* [Quoted passage]:
■ ■ ■

Voters who support Democratic challenger Jennifer T. Wexton in Virginia’s 10th Congressional District race are more motivated to vote against the incumbent, Republican Rep. Barbara Comstock, than to vote for Wexton, a new Washington Post-Schar School poll finds.
The opposite is true in 69 battleground districts across the country where more voters who support Democrats say they are rooting proactively for the party’s candidate rather than against the Republican, according to the survey.
In another departure from the national picture, the Republican Party’s reputation is weaker in the Northern Virginia district represented by Comstock than in battleground districts overall.
Nationally, Republicans are underwater by a narrow six points (53 percent unfavorable, 47 percent favorable) while in Virginia’s 10th District, negative views outpace positive ones by 20 points, 60 percent to 40 percent. The Democratic Party is rated favorably by 52 percent of voters in the district and unfavorably by 48 percent.
The results add up to a challenging reelection contest for Comstock, a two-term congresswoman who has tried to separate herself from President Trump. He lost the district to Hillary Clinton by 10 points in 2016 and is deeply unpopular among Comstock’s constituents.
The new survey finds that Wexton leads by 13 points among likely voters (56 percent to 43 percent), which is similar to the 12-point margin found in an initial poll of the same voters.
Wexton enjoys a clearer advantage in the 10th District than Democrats have in battleground districts overall, where Democratic candidates have a thin three-point margin, 50 percent to 47 percent, a gap that is statistically insignificant.
Recent public polls of 10th District voters conducted by Monmouth University, Christopher Newport University and the New York Times’ Upshot/Siena College found that Wexton leads by a margin of six to seven points.
Comstock’s campaign has tried to combat the public polls by breaking from previous practice and releasing an internal poll of the district that shows Comstock nominally ahead by one percentage point.
A conservative website, the Washington Free Beacon, on Wednesday reported a second poll from undisclosed “consulting clients” of the firm TargetPoint, which found that Comstock and Wexton are tied.
The Post-Schar School poll, which was conducted in the field Oct. 15-21, was a follow-up with voters who were initially interviewed in late September and early October. The margin of sampling error among 430 likely voters is plus or minus 6.5 percentage points.
Of four competitive races in Virginia, independent analysts consider Comstock to be the most vulnerable because midterm voters want to send a message to Trump and because demographic changes in the district increasingly favor a Democrat.
Comstock backers say polls do not take into account the congresswoman’s deep reservoir of support from community groups who judge her based on her accomplishments and constituent services and not solely as a Trump ally.

■ ■ ■

* [Exercises]:
(1) In the poll report, by how many points does Wexton lead among likely voters in the new survey?
(2) Please retype the part of the poll report that opens with the words containing "Nationally, Republicans are" and closes with "by 48 percent.".

* [Data excerpts]:
■ ■ ■

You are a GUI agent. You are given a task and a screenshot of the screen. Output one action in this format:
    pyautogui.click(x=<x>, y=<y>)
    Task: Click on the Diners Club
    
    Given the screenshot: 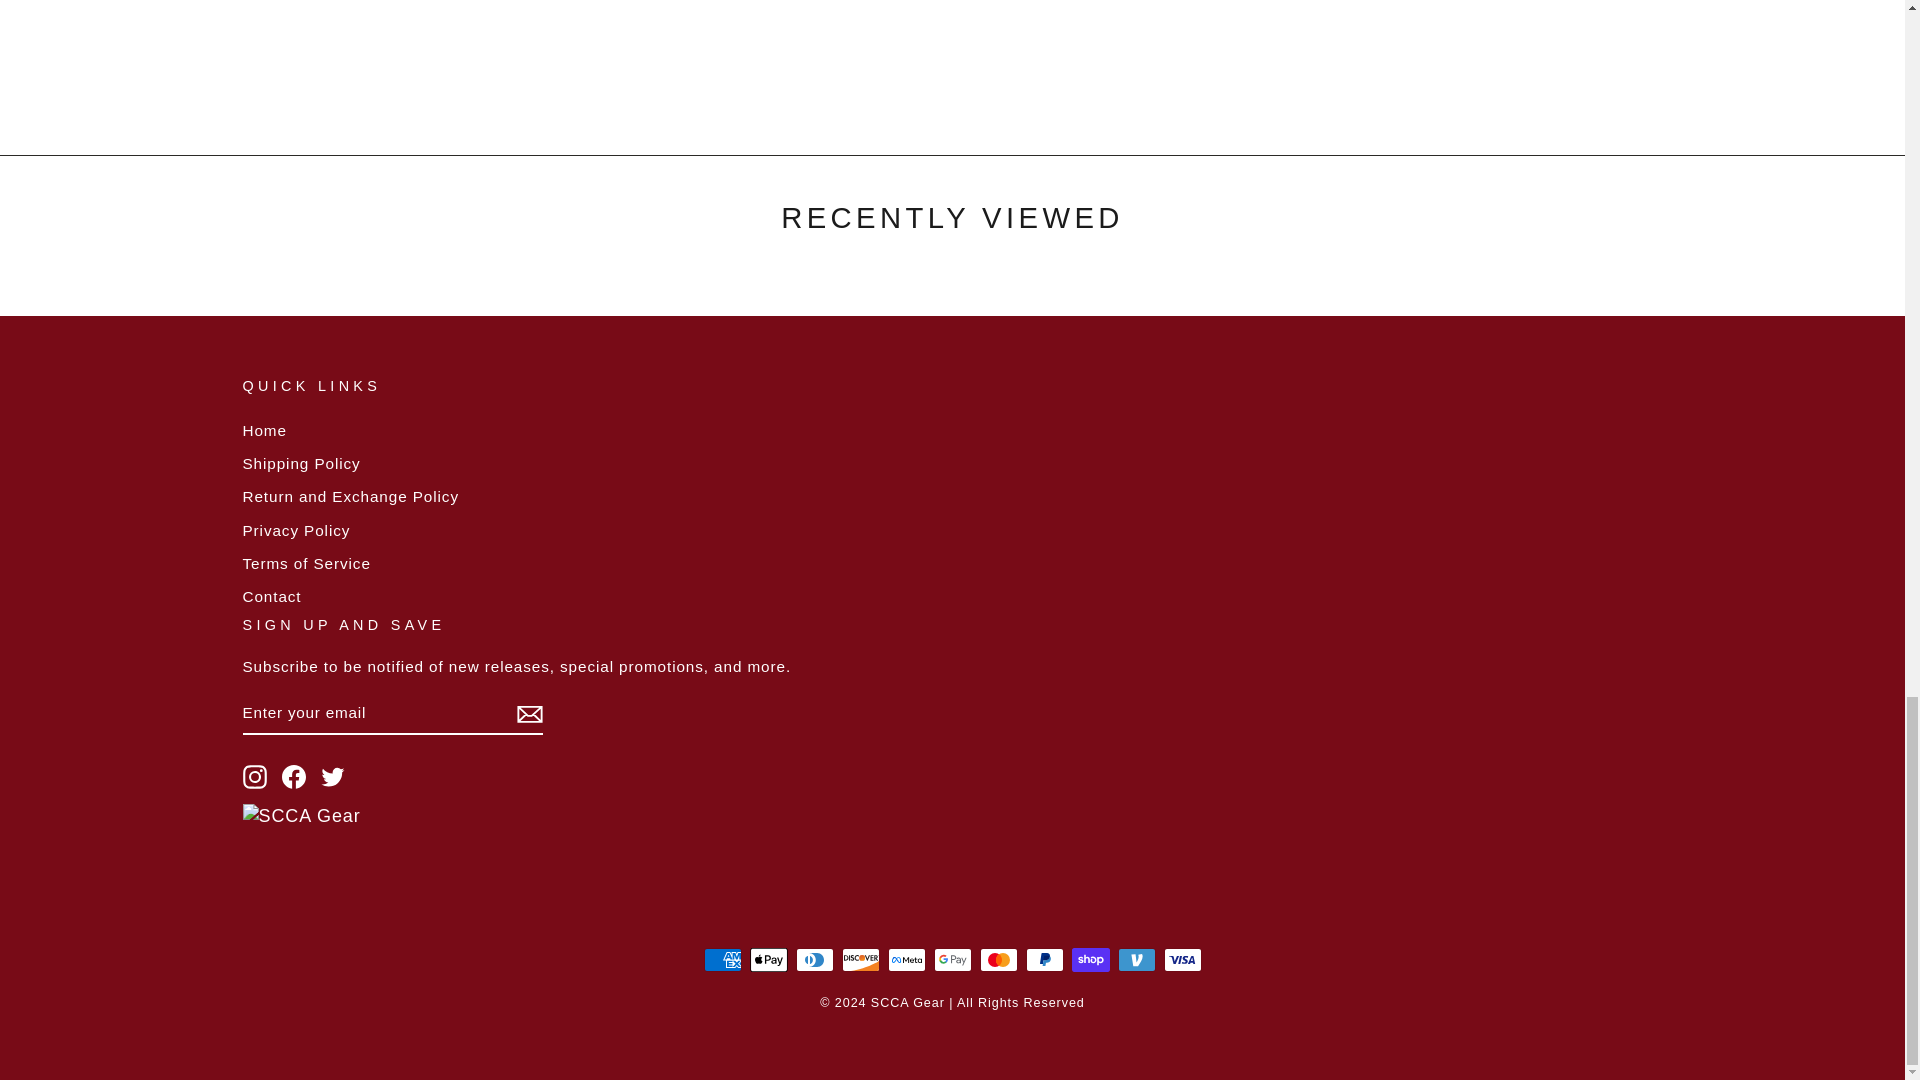 What is the action you would take?
    pyautogui.click(x=814, y=960)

■ ■ ■

* [Replies]:
(1) Wexton leads by 13 points, 56 percent to 43 percent.

(2)
Nationally, Republicans are underwater by a narrow six points (53 percent unfavorable, 47 percent favorable) while in Virginia’s 10th District, negative views outpace positive ones by 20 points, 60 percent to 40 percent. The Democratic Party is rated favorably by 52 percent of voters in the district and unfavorably by 48 percent.